▶ _COMPITO ASSEGNATO A_
Rispondi a queste domande sul testo su The Meyerowitz Stories:
(i) In quale anno è uscito il film secondo il titolo?
(ii) Chi ha pubblicato il testo?
(iii) Qual è il sottotitolo tra parentesi del film?

▶ _TESTO ESTRATTO_
● ● ●
The Meyerowitz Stories (Noah Baumbach, 2017)

Pubblicato il da Emanuele Rauco

The Meyerowitz Stories (Noah Baumbach, 2017)

New and Selected dice il sottotitolo tra parentesi di The Meyerowitz Stories. Baumbach sottolinea che le storie dei Meyerowitz, come le opere d'arte del patriarca Harold, sono state selezionate tra passato e presente per essere esposte. Al pubblico, ovviamente, ma soprattutto ai membri della famiglia: quel 'selezionate' indica soprattutto il punto di vista di chi racconta, la via per comprendere il grumo di rancori e non detti, ma anche di sentimenti vividi e sopiti che rappresentano ogni famiglia.
● ● ●
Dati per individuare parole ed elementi
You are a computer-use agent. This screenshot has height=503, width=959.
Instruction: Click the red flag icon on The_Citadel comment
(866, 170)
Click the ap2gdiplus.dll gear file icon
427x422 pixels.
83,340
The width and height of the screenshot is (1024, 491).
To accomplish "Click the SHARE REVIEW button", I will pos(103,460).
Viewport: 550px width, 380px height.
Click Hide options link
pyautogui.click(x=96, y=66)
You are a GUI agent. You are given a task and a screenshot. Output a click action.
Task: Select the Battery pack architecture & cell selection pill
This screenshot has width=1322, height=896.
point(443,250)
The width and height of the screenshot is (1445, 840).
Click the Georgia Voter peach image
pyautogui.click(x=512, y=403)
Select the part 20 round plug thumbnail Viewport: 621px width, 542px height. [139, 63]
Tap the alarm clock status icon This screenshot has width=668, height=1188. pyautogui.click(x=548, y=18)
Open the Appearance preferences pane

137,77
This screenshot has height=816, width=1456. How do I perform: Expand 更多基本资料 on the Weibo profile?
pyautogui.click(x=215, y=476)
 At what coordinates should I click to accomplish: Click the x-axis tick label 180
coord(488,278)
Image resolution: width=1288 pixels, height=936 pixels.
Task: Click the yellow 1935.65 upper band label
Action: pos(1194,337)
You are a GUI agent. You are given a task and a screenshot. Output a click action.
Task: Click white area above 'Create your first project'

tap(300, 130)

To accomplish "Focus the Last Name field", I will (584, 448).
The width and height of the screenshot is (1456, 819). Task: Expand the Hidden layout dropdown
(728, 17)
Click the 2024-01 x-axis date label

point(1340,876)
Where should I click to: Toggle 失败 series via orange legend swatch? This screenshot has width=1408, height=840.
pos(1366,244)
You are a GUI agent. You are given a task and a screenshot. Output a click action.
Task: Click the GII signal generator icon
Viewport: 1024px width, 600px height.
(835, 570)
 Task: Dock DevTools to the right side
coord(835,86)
● ● ●
▶ _COMPITO ASSEGNATO B_
Riscrivi le righe dei dati dall'inizio fino a quella che contiene "Select the part", comprese le richieste e con gli estremi inclusi, spostando di 3 in più ogni coordinata nelle risposte. Riporta solo queste righe.

▶ _RISPOSTA COMPLETA A_
(i) 2017
(ii) Emanuele Rauco
(iii) New and Selected

▶ _RISPOSTA COMPLETA B_
You are a computer-use agent. This screenshot has height=503, width=959.
Instruction: Click the red flag icon on The_Citadel comment
(869, 173)
Click the ap2gdiplus.dll gear file icon
427x422 pixels.
86,343
The width and height of the screenshot is (1024, 491).
To accomplish "Click the SHARE REVIEW button", I will pos(106,463).
Viewport: 550px width, 380px height.
Click Hide options link
pyautogui.click(x=99, y=69)
You are a GUI agent. You are given a task and a screenshot. Output a click action.
Task: Select the Battery pack architecture & cell selection pill
This screenshot has width=1322, height=896.
point(446,253)
The width and height of the screenshot is (1445, 840).
Click the Georgia Voter peach image
pyautogui.click(x=515, y=406)
Select the part 20 round plug thumbnail Viewport: 621px width, 542px height. [142, 66]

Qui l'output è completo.